You might assume that there is nothing good to say about the subprime mortgage meltdown that has triggered heartbreaking personal tragedies across the country. I assumed the same thing, which was why I was surprised to learn from The Wall Street Journal yesterday that there is one pleasant side to the financial heartbreak.
Some of the nation’s mortgage lenders are attempting to attract new infusions of cash by raising the rates they pay for their certificates of deposit and savings accounts.
Countrywide Financial Corp, which is in the eye of the mortgage lending storm, has raised its rates on its CDs and online savings accounts. The nation’s largest mortgage lender has bumped the rate for its 12-month CD to 5.65%. Its online saving account, SavingsLink, had also increased its rate to 5.5% for deposits of at least $10,000.
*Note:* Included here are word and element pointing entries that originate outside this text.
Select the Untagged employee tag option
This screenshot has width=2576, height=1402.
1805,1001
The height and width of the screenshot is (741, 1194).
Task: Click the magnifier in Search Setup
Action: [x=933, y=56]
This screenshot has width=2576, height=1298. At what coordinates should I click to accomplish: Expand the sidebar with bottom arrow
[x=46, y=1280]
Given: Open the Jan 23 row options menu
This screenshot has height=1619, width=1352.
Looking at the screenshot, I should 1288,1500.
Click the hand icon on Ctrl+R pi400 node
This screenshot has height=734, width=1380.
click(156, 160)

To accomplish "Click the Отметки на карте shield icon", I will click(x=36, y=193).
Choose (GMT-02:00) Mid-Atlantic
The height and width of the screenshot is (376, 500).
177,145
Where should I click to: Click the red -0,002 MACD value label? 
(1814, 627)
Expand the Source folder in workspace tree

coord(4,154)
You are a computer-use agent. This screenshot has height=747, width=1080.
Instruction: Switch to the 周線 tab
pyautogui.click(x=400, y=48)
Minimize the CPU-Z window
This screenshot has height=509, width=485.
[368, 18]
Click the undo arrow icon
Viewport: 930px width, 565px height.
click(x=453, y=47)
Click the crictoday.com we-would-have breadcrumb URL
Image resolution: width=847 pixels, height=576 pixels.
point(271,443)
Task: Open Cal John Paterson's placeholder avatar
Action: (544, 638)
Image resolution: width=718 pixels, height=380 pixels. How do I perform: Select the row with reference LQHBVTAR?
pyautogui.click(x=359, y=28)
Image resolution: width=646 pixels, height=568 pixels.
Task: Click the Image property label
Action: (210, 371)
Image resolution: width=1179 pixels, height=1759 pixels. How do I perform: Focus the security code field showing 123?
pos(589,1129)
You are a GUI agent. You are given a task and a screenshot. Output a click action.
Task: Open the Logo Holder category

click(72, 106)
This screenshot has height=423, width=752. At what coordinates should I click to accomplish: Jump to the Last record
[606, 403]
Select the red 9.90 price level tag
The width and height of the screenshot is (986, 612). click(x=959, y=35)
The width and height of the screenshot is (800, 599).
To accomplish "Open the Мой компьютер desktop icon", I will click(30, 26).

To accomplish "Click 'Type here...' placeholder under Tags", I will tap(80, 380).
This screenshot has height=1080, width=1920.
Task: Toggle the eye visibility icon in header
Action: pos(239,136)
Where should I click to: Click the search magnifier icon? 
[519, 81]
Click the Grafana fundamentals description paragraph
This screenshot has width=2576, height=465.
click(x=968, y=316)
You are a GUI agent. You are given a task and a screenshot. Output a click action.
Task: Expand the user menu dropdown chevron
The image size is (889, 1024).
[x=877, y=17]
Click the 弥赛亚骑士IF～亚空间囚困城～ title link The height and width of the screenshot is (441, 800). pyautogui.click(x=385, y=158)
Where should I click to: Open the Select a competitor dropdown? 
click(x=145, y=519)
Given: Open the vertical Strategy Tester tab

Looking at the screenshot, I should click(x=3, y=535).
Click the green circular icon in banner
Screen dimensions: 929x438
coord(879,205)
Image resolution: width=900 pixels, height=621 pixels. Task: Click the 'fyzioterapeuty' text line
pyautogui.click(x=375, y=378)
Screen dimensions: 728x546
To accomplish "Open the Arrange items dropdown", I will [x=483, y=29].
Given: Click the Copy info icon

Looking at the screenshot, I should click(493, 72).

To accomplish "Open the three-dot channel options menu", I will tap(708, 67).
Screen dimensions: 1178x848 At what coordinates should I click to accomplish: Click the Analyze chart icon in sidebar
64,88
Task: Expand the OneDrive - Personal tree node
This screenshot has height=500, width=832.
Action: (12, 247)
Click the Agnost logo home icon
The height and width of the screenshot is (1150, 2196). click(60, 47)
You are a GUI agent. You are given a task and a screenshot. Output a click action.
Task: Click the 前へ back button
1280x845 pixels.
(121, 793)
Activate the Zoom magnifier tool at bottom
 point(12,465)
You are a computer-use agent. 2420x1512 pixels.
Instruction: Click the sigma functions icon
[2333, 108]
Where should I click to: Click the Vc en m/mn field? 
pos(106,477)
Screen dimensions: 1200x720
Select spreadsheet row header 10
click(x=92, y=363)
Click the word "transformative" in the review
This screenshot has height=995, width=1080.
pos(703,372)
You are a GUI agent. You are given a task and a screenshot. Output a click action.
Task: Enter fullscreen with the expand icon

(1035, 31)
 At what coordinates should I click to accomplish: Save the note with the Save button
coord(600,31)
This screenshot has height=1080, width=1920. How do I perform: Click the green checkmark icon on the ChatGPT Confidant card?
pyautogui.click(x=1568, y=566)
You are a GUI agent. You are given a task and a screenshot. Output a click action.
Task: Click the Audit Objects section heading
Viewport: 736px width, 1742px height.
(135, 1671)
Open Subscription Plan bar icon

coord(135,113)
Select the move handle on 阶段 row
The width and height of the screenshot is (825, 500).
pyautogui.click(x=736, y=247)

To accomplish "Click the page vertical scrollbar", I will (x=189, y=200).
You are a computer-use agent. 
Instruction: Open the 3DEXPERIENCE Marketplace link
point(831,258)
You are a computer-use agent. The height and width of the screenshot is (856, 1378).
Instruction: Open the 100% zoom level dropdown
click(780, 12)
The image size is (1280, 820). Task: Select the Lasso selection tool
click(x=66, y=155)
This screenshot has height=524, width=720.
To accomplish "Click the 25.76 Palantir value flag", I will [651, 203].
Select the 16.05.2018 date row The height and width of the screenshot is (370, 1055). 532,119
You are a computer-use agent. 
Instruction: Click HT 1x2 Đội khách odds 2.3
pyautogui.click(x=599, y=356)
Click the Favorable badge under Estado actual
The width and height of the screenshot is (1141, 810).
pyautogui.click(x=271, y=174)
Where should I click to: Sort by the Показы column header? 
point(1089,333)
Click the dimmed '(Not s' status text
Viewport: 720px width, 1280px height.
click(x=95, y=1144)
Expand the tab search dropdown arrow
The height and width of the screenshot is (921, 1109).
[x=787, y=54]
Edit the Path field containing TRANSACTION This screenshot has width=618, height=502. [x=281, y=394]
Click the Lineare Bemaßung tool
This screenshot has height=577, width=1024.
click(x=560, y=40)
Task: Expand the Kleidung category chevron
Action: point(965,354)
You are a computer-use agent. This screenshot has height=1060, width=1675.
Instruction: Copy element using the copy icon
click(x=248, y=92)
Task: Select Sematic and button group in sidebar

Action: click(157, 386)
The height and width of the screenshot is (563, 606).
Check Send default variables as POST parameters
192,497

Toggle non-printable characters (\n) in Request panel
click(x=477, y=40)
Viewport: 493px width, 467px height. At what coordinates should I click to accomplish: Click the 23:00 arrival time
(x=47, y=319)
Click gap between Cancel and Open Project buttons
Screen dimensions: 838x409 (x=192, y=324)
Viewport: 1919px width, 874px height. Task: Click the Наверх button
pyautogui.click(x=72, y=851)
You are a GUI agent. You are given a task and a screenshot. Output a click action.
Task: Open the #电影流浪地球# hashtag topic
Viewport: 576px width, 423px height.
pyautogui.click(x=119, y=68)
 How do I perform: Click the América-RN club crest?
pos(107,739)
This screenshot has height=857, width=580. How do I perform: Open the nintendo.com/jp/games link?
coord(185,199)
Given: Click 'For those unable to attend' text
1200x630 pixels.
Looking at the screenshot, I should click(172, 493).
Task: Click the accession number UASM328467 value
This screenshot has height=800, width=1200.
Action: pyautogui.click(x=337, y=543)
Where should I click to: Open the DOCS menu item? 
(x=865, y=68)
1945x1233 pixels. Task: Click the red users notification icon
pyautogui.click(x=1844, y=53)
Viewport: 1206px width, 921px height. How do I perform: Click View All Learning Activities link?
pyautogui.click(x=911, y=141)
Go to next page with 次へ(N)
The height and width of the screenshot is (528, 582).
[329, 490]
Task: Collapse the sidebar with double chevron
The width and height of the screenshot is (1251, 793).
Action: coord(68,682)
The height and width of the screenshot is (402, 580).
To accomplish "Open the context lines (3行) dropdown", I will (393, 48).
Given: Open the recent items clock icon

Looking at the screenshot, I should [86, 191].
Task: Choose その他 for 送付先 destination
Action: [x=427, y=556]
Other mortgage lenders have also gotten into the act. Washington Mutual and IndyMac Bancorp, for instance, are both offering a six-month online CD for 5.5%.
All these rates look incredibly attractive compared to the national six-month and one-year CD rates, which are 3.55% and 3.75% respectively.
Keep in mind that you may have to sign up online to snag the best rates. When I was searching on the Internet for a high-paying savings/checking account a couple of months ago to park my daughter’s college tuition money, I found a great deal at Washington Mutual. I went into my local branch to open an account, but I discovered that the offer was only available online. The bank branch rep told me she had gone online to get that rate herself. It was no big deal, but someone who just walks into a bank branch won’t necessarily ever find out about better opportunities within the same institution. Opening the account online doesn’t prevent me from going into the bank anytime I want and using a teller if I wish.